# Zitierte Passage
Foto: Hans Fleischmann und das Ensemble feiern mit Luftballons. © Susanne Reichardt
Text:Manfred Jahnke, am 6. Juli 2025
In der Neuinterpretation von William Shakespeares „König Lear – Der letzte Gang“ am Theater und Orchester Heidelberg erkrankt Lear an Demenz und muss Schritt für Schritt seine Selbstbestimmung aufgeben. Regisseur Stas Zhyrkov zeigt mit seiner Inszenierung den Verlust eines Menschen, der am Ende doch wieder zu sich findet.
Der Regisseur Stas Zhyrkov und der Schriftsteller und Dramaturg Pavlo Arie sind ein eingespieltes Paar, wenn es um die Überschreibungen klassischer Texte geht. Aktuelle Erfahrungen reiben sich an den alten Stoffen. Am Theater Heidelberg setzt sich das Team mit „König Lear – Der letzte Gang“ auseinander. Wie schon der zweite Teil des Titels andeutet, konzentriert sich diese Überschreibung auf Lear selbst. Die zweite Handlungsebene bei Shakespeare um die beiden Söhne Glosters, um Edgar und den Bastard Edmund, ist gestrichen. Damit wird „Lear“ zur Familiensaga.
Geschichte eines Verfalls
Lear hat sich in den Nachkriegsjahren ein Restaurantimperium erarbeitet, das er nun seinen drei Töchtern übergeben will, nicht ohne ihnen vorher ein verbales Liebesversprechen abzupressen. Hans Fleischmann gibt diesem Lear wütende Töne. Schon vom geistigen Verfall gekennzeichnet, kann er sich mit der Welt nicht versöhnen. Was Zhyrkov an diesem Lear interessiert, ist die Studie einer Demenz. Die erspielt Fleischmann großartig. Solange er sich als Lear noch in der Welt „seines“ Restaurants bewegt, schwingt er sich zum Haustyrannen auf. Später – im Altenheim – findet er in der Isolation zu sich selbst.
Zhyrkov führt nicht nur die inneren Vorgänge vor, sondern übersetzt sie auch in klare bildhafte Zeichen. Lorena Díaz Stephens und Jan Hendrik Neidert (Bühne und Kostüme) haben eine große Wand auf der Drehbühne montiert. Eine Seite zeigt die Wand einer Bar voller Flaschen, auf der anderen Seite herrscht die Kargheit einer Großküche. Später verwandelt sich diese Seite in ein Altenheim, in dem sich Lear und sein Jugendfreund Gloster, von Andreas Seifert mit realistischem Blick und bitterem Unterton dargestellt, treffen. Je weiter aber die Demenz fortschreitet, umso leerer wird die Szene. Bühnenarbeiter bauen die Wand ab, bis am Ende nur noch ein Herd auf der Bühne steht. Im Bühnennebel entzündet ein gebückter Lear die Flamme, schlägt am Pfannenrand ein Ei auf, brät es und isst es direkt aus der Pfanne. Alle Einsamkeit um diesen Mann wird in diesem Abschlussbild sichtbar. Kein Ausweg, nirgends.

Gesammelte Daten
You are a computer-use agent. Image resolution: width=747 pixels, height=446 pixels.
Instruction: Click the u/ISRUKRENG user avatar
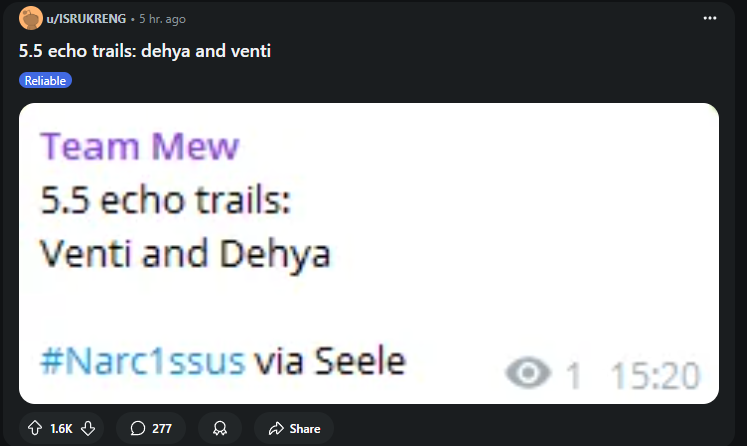tap(31, 19)
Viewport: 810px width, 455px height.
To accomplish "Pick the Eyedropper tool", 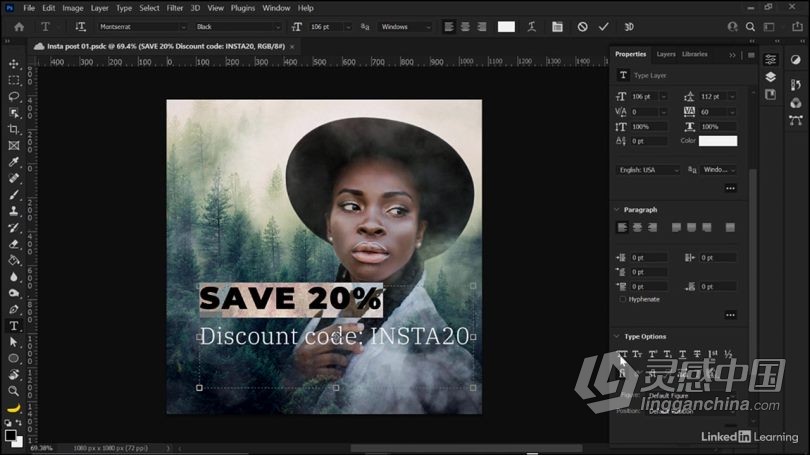I will 14,162.
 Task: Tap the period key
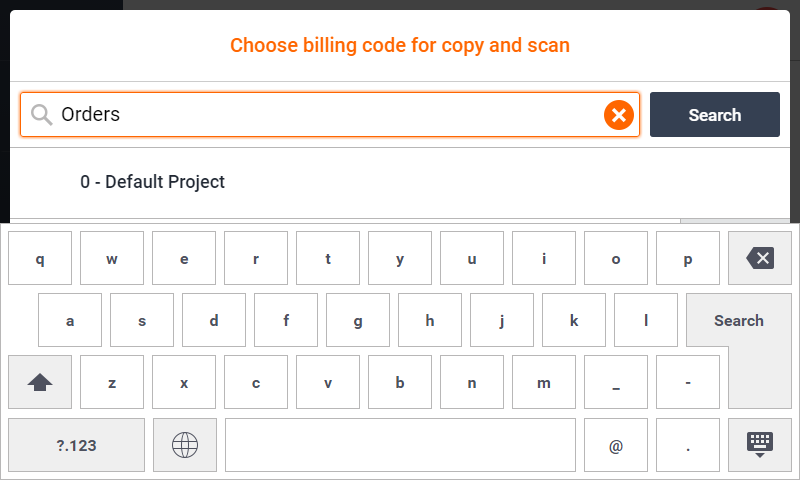pyautogui.click(x=688, y=445)
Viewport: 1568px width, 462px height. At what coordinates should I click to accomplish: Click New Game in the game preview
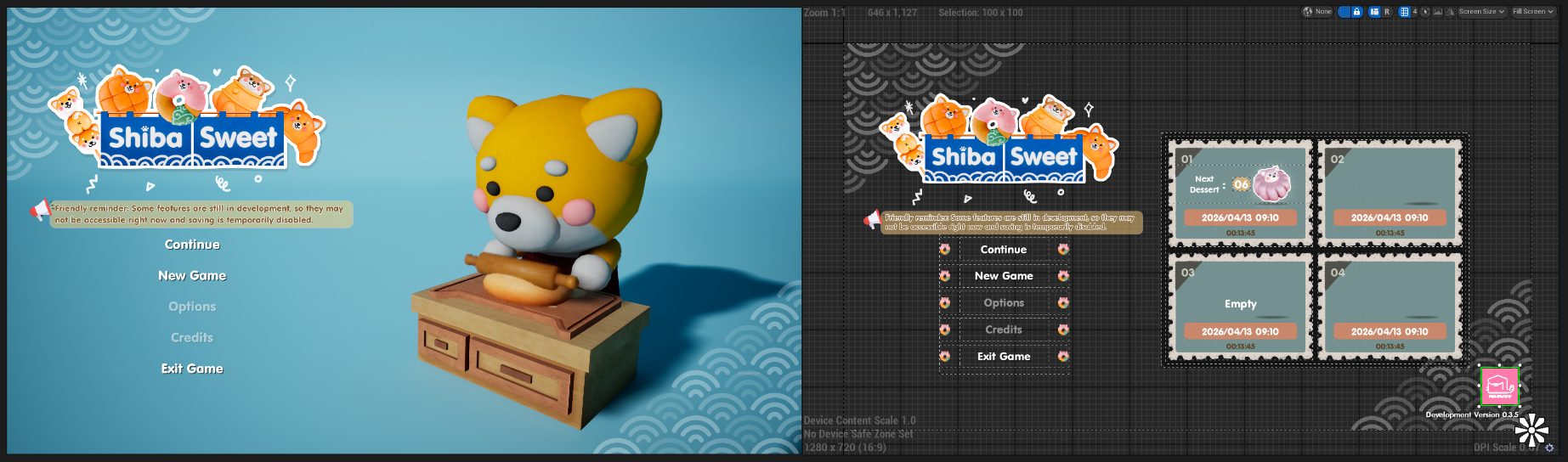pyautogui.click(x=192, y=275)
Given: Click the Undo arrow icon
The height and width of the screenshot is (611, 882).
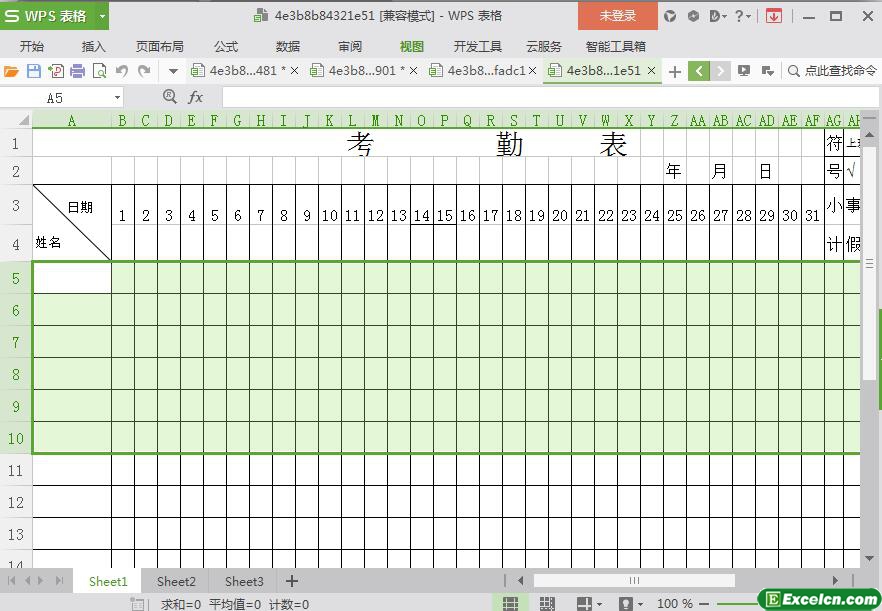Looking at the screenshot, I should coord(122,71).
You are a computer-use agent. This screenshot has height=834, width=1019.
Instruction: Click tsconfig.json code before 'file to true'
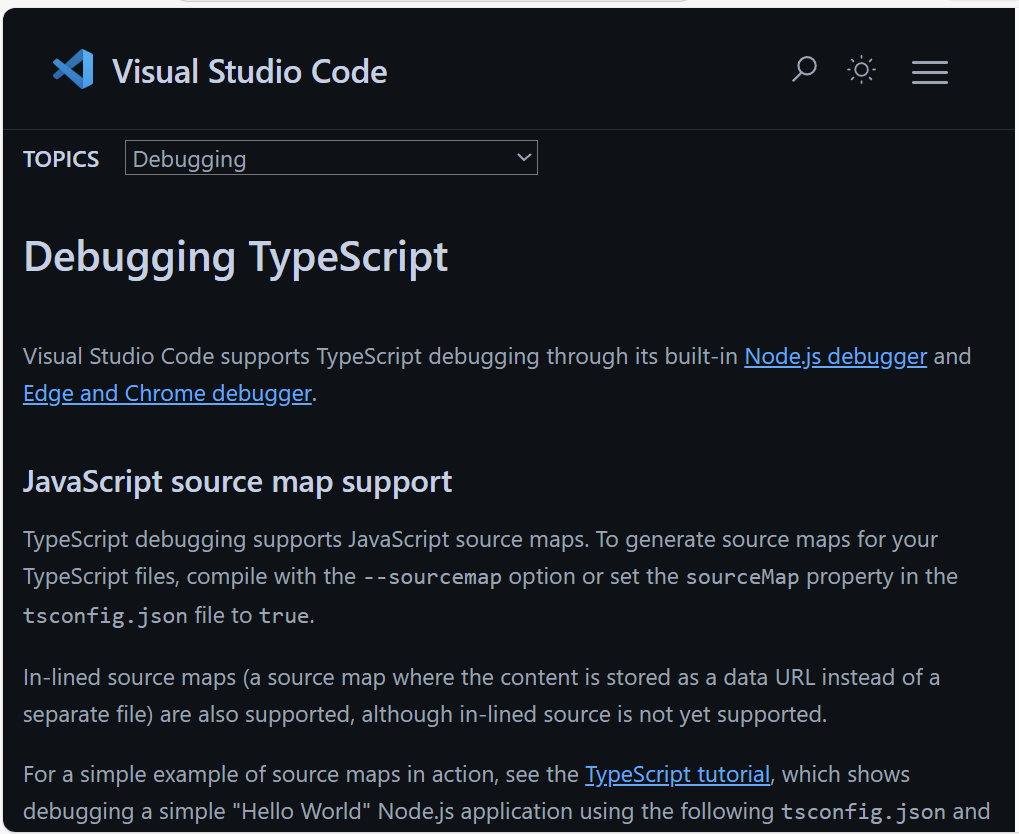[105, 616]
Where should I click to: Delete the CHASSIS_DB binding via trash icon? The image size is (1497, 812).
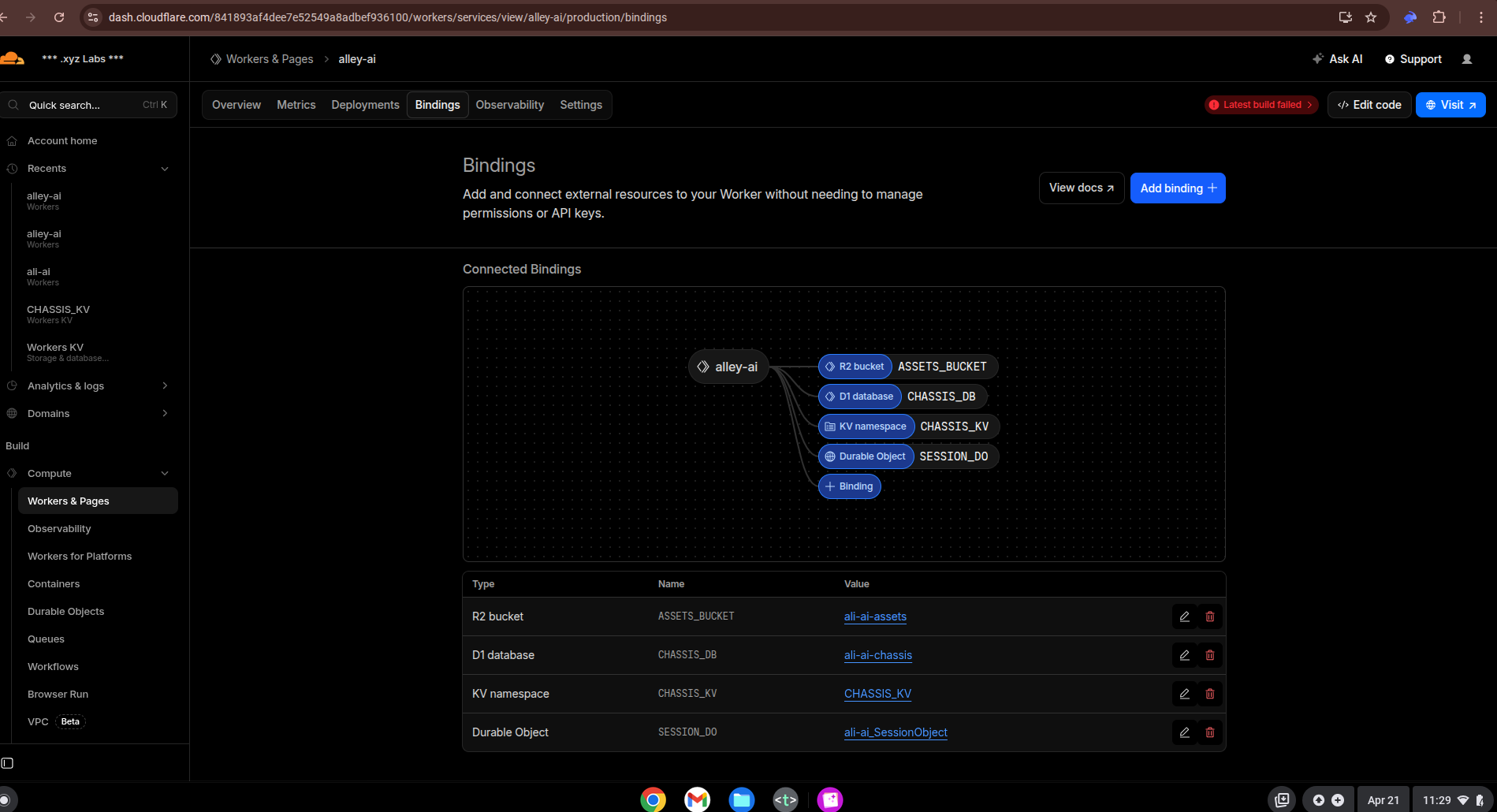click(x=1209, y=655)
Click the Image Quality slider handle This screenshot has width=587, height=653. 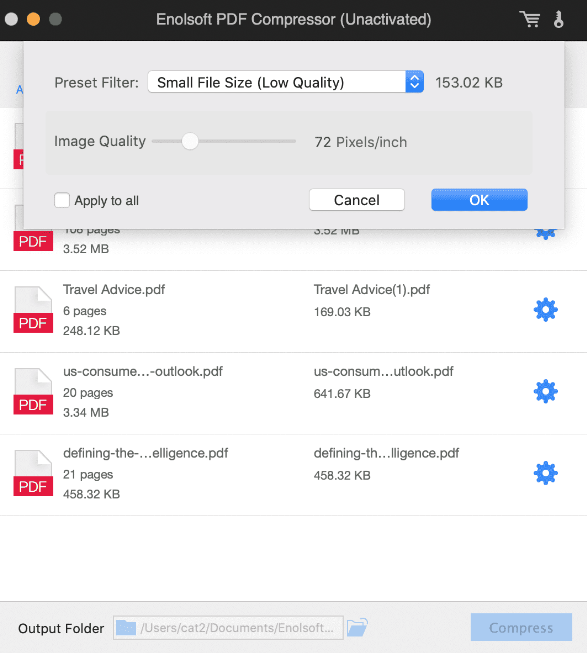coord(190,141)
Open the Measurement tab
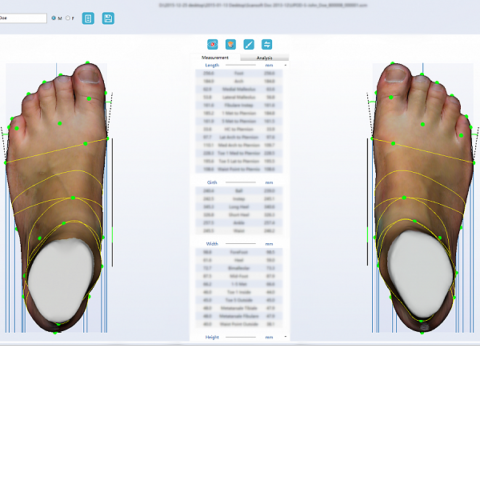 [215, 58]
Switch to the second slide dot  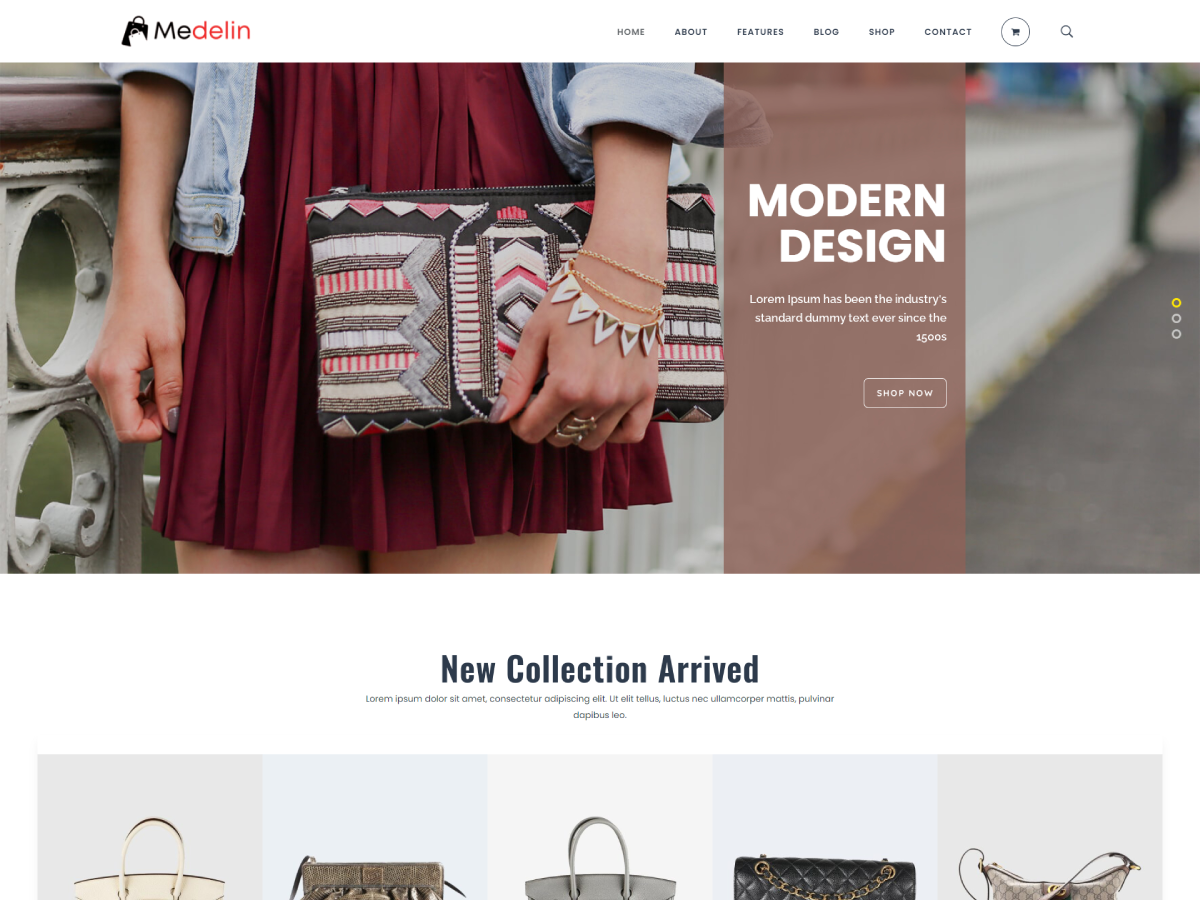pos(1176,318)
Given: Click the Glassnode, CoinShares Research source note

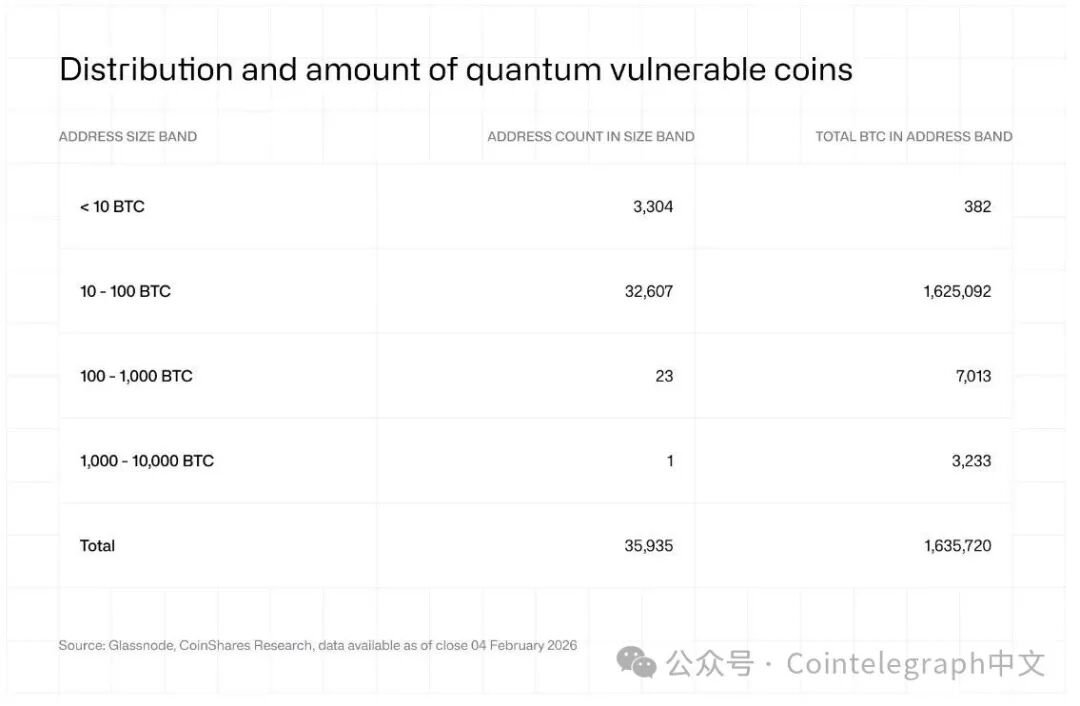Looking at the screenshot, I should coord(317,646).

# Verständnis prüfen
[1] Beantworte die folgenden Fragen zur Kritik über „König Lear – Der letzte Gang“.
(a) Welche Handlungsebene aus Shakespeares Stück fehlt in der Heidelberger Fassung?
(b) Wer ist für Bühne und Kostüme verantwortlich?
(c) Was steht am Ende noch auf der Bühne, nachdem die Wand abgebaut ist?
[2] Setze die Kritik zu „König Lear – Der letzte Gang“ im Anschluss an ihren letzten Satz fort.

# Erwartete Ergebnisse
[1]
(a) Die Handlungsebene um Glosters Söhne Edgar und Edmund.
(b) Lorena Díaz Stephens und Jan Hendrik Neidert.
(c) Nur noch ein Herd.

[2]
Frage der Eigenverantwortung
Im Verhältnis zu seinen Töchtern zeichnet sich schnell ab, dass er sich – mit dem Aufbau seines Imperiums beschäftigt – selten auf sie eingelassen, ihr Leben gar nicht wahrgenommen hat. Von daher kennen sie wenig Skrupel, sich gegenüber ihrem Vater wie „Monster“ zu gebärden. Während Zhyrkov Henriette Blumenau als Goneril und Lisa Förster als Regan mit Gläsern in der Hand in hysterische Haltungen treibt, hat Nele Christoph als Cordelia zu sich selbst gefunden. Sie beteiligt sich kaum an den Spielchen ihrer Schwestern, sondern lebt mit Françoise (Vladlena Sviatash als stille Beobachterin) zusammen. Denn auch darum geht es in diesem „Lear“, um die Selbstbestimmung des Individuums. Wie selbstbestimmt darf der demente Lear sein Leben gestalten? Wie selbstbestimmt gehen die Töchter mit ihrem Leben um?
André Kuntze als Kellner und Hendrik Richter als Albany ergänzen dieses großartige Ensemble, das eine Geschichte des asozialen Verlusts erzählt. Vom gefeierten Star immer mehr in die eigene Dunkelheit zu verschwinden, macht einsam, trotz aller Auflehnungsversuche: Das ist die Geschichte des Lears. Darin nähern sich Shakespeare und sein Bearbeiter Pavlo Arie an.